#### [Recorded information]
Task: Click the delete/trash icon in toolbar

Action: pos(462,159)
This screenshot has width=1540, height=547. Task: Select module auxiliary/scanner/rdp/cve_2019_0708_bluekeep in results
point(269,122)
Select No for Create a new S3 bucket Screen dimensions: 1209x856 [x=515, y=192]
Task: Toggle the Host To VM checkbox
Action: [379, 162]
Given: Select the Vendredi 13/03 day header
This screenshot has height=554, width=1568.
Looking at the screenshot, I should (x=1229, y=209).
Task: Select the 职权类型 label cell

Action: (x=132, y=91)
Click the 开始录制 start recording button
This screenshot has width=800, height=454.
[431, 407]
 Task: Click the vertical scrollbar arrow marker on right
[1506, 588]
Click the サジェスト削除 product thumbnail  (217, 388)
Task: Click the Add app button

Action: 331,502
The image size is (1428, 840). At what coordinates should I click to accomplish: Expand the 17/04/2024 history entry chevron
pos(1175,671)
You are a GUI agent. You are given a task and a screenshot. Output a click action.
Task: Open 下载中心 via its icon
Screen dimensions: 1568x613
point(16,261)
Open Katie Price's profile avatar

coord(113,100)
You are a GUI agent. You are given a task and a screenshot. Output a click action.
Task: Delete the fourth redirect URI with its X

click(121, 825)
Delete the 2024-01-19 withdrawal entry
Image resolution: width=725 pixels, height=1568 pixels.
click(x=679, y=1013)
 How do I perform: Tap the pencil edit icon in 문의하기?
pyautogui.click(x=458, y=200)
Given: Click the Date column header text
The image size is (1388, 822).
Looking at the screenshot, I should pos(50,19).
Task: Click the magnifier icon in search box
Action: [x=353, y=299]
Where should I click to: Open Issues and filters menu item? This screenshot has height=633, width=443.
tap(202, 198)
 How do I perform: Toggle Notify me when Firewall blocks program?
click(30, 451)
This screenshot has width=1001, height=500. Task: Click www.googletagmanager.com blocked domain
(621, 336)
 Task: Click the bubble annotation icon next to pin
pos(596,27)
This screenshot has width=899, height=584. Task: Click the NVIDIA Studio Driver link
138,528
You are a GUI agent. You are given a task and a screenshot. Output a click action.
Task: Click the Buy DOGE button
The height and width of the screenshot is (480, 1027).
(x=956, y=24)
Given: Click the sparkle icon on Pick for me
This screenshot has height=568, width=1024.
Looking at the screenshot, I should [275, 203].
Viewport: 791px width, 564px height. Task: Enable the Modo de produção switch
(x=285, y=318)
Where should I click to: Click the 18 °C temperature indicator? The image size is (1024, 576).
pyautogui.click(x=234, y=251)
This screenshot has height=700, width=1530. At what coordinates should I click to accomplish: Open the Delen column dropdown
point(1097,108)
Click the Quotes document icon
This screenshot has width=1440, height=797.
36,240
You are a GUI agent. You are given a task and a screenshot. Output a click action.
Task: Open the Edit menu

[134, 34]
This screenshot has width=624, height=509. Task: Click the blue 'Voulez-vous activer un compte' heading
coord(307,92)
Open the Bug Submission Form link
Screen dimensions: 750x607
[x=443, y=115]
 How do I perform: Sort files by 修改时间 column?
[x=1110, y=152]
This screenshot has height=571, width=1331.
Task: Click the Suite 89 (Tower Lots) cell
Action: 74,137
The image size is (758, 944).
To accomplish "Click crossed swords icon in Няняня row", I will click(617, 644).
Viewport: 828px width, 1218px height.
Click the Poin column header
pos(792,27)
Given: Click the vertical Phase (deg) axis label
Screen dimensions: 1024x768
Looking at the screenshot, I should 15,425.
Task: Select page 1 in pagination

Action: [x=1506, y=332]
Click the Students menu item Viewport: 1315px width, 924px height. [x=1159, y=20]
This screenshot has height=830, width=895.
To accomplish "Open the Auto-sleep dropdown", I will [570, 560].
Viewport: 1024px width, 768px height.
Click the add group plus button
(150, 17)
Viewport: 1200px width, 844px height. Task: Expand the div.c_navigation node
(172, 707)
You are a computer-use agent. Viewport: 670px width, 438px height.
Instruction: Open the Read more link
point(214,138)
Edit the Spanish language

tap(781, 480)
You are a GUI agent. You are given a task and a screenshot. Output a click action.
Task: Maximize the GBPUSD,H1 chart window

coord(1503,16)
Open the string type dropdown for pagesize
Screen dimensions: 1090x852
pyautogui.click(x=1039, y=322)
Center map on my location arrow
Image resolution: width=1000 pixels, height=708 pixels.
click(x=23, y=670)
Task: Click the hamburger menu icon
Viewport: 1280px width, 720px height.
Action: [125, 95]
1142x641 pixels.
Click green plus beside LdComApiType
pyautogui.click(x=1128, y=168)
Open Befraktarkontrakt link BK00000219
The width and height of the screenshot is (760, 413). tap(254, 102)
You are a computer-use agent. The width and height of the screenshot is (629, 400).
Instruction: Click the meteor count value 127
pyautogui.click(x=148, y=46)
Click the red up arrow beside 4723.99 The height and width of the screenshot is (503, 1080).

#### [Exercise]
Extract every record. Keep wording exact.

#### [Task response]
Task: Click the delete/trash icon in toolbar

Action: pos(462,159)
This screenshot has width=1540, height=547. Task: Select module auxiliary/scanner/rdp/cve_2019_0708_bluekeep in results
point(269,122)
Select No for Create a new S3 bucket Screen dimensions: 1209x856 [x=515, y=192]
Task: Toggle the Host To VM checkbox
Action: [379, 162]
Given: Select the Vendredi 13/03 day header
This screenshot has height=554, width=1568.
Looking at the screenshot, I should (x=1229, y=209).
Task: Select the 职权类型 label cell

Action: (x=132, y=91)
Click the 开始录制 start recording button
This screenshot has width=800, height=454.
[431, 407]
 Task: Click the vertical scrollbar arrow marker on right
[1506, 588]
Click the サジェスト削除 product thumbnail  (217, 388)
Task: Click the Add app button

Action: 331,502
The image size is (1428, 840). At what coordinates should I click to accomplish: Expand the 17/04/2024 history entry chevron
pos(1175,671)
You are a GUI agent. You are given a task and a screenshot. Output a click action.
Task: Open 下载中心 via its icon
Screen dimensions: 1568x613
point(16,261)
Open Katie Price's profile avatar

coord(113,100)
You are a GUI agent. You are given a task and a screenshot. Output a click action.
Task: Delete the fourth redirect URI with its X

click(121, 825)
Delete the 2024-01-19 withdrawal entry
Image resolution: width=725 pixels, height=1568 pixels.
click(x=679, y=1013)
 How do I perform: Tap the pencil edit icon in 문의하기?
pyautogui.click(x=458, y=200)
Given: Click the Date column header text
The image size is (1388, 822).
Looking at the screenshot, I should pos(50,19).
Task: Click the magnifier icon in search box
Action: [x=353, y=299]
Where should I click to: Open Issues and filters menu item? This screenshot has height=633, width=443.
tap(202, 198)
 How do I perform: Toggle Notify me when Firewall blocks program?
click(30, 451)
This screenshot has width=1001, height=500. Task: Click www.googletagmanager.com blocked domain
(621, 336)
 Task: Click the bubble annotation icon next to pin
pos(596,27)
This screenshot has width=899, height=584. Task: Click the NVIDIA Studio Driver link
138,528
You are a GUI agent. You are given a task and a screenshot. Output a click action.
Task: Click the Buy DOGE button
The height and width of the screenshot is (480, 1027).
(x=956, y=24)
Given: Click the sparkle icon on Pick for me
This screenshot has height=568, width=1024.
Looking at the screenshot, I should [275, 203].
Viewport: 791px width, 564px height. Task: Enable the Modo de produção switch
(x=285, y=318)
Where should I click to: Click the 18 °C temperature indicator? The image size is (1024, 576).
pyautogui.click(x=234, y=251)
This screenshot has height=700, width=1530. At what coordinates should I click to accomplish: Open the Delen column dropdown
point(1097,108)
Click the Quotes document icon
This screenshot has width=1440, height=797.
36,240
You are a GUI agent. You are given a task and a screenshot. Output a click action.
Task: Open the Edit menu

[134, 34]
This screenshot has width=624, height=509. Task: Click the blue 'Voulez-vous activer un compte' heading
coord(307,92)
Open the Bug Submission Form link
Screen dimensions: 750x607
[x=443, y=115]
 How do I perform: Sort files by 修改时间 column?
[x=1110, y=152]
This screenshot has height=571, width=1331.
Task: Click the Suite 89 (Tower Lots) cell
Action: 74,137
The image size is (758, 944).
To accomplish "Click crossed swords icon in Няняня row", I will click(617, 644).
Viewport: 828px width, 1218px height.
Click the Poin column header
pos(792,27)
Given: Click the vertical Phase (deg) axis label
Screen dimensions: 1024x768
Looking at the screenshot, I should 15,425.
Task: Select page 1 in pagination

Action: [x=1506, y=332]
Click the Students menu item Viewport: 1315px width, 924px height. [x=1159, y=20]
This screenshot has height=830, width=895.
To accomplish "Open the Auto-sleep dropdown", I will [570, 560].
Viewport: 1024px width, 768px height.
Click the add group plus button
(150, 17)
Viewport: 1200px width, 844px height. Task: Expand the div.c_navigation node
(172, 707)
You are a computer-use agent. Viewport: 670px width, 438px height.
Instruction: Open the Read more link
point(214,138)
Edit the Spanish language

tap(781, 480)
You are a GUI agent. You are given a task and a screenshot. Output a click action.
Task: Maximize the GBPUSD,H1 chart window

coord(1503,16)
Open the string type dropdown for pagesize
Screen dimensions: 1090x852
pyautogui.click(x=1039, y=322)
Center map on my location arrow
Image resolution: width=1000 pixels, height=708 pixels.
click(x=23, y=670)
Task: Click the hamburger menu icon
Viewport: 1280px width, 720px height.
Action: [125, 95]
1142x641 pixels.
Click green plus beside LdComApiType
pyautogui.click(x=1128, y=168)
Open Befraktarkontrakt link BK00000219
The width and height of the screenshot is (760, 413). tap(254, 102)
You are a computer-use agent. The width and height of the screenshot is (629, 400).
Instruction: Click the meteor count value 127
pyautogui.click(x=148, y=46)
Click the red up arrow beside 4723.99 The height and width of the screenshot is (503, 1080).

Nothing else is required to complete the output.